• Written request 1
Write out the rows exactly as they appear, everything from the line containing "Toggle Like on this post" down to the last row, both ends included.

• Passage provided
⟨

But all that aside, Emily is driving up from Syracuse today. Em and I have been best friends since we shared the same ski life in 7th grade in our hometown of Palmerton, PA. Since we graduated from PHS we've been traveling. I've lived in Tennessee, Idaho, and Vermont and she lived in Alaska, China, Seattle, and New York. While her stories are a little more exiting, mine are a little more comfortable. I can't talk about tiananmen square, but I can tell her to make sure the bathroom door is shut tight so the sled dogs don't eat the chickens. Excitement is relative.

So while the sheep are mowing the grass, and the chickens are out scratching in the dirt I'm going to plod around the place getting everything ready for a visitor. I'm looking forward to pie and wine on the porch tonight, long talks about all the stuff going on in my own everyday and hearing about hers. Good friends do not need heavy upkeep. You can see them once or twice a year and feel as relaxed and easy around them as old hooded sweatshirts. I have missed this sweatshirt very much. Her, and Ajay, and other faces from Palmerton haunt me from time to time.

At least I can promise she'll be well fed. A small farm in July is rich in food.

P.S. Anyone have a few good yellow squash or Zucchini recipes they could share or link me too? It's that time again...

you may be a homesteader if...

You have livestock in the back seat

You have day-old chickens in your bathroom (or kitchen, or spare bedroom...)

You hate slugs

Picking up 50 pounds bags feels like nothing

Your house, office, and home has bailing twine everywhere

You get excited when you see TV commercials at friends' houses (it's been a while)

You drink out of canning jars, a lot

You forgot what grocery store eggs taste like and don't care to find out, thank you

You have corn in your backyard

You really hate slugs

Shopping malls freak you out

People who work at the feed store know your first name

The idea of eating an animal you raised doesn't bother you at all

You buy Christmas light timers in September (for the chicken coop)

You're coffee table has hatchery and seed catalogs on it

You love playing in the dirt

Share some of your own, please!

Thursday, July 16, 2009

radio on

While doing some Shepherding 101 reading I came across a great tip to help with my fox problem. In the book Living with Sheep (which is fantastic, by the way) Chuck Wooster suggests using a radio as an audio scarecrow. The idea is to get your machine tuned to a stream of human voices and hang it from a tree or fence post. The sound helps keep hungry teeth at bay and so far it's been working. For the past few days I've been placing my hand-crank outside in the garden while the birds free range outside their coop. Today I turned it up and grabbed the dogs' leashes for a good long walk while NPR babysat my wild kingdom. So far Terry Gross has done a fine job keeping the chicken snatcher's paws off Cold Antler.

P.S. Living with Sheep was written by a Vermont author. All the photos are these stunning shots of local farms and fairs. Steve Whetmore (from the sheepdog trials) is mentioned in there a few times with his border collies. If you're even thinking about sheep, it's a great easy read. Pick it up.

⟩

[Interface element rows]
⟨

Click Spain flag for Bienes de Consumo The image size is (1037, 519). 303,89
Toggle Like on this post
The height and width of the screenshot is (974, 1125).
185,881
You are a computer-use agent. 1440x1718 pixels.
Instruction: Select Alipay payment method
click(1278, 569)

⟩

• Written request 2
In the passage about the small farm, who suggests using a radio as an audio scarecrow?

• Complete answer 1
Toggle Like on this post
The height and width of the screenshot is (974, 1125).
185,881
You are a computer-use agent. 1440x1718 pixels.
Instruction: Select Alipay payment method
click(1278, 569)

• Complete answer 2
Chuck Wooster, in the book Living with Sheep.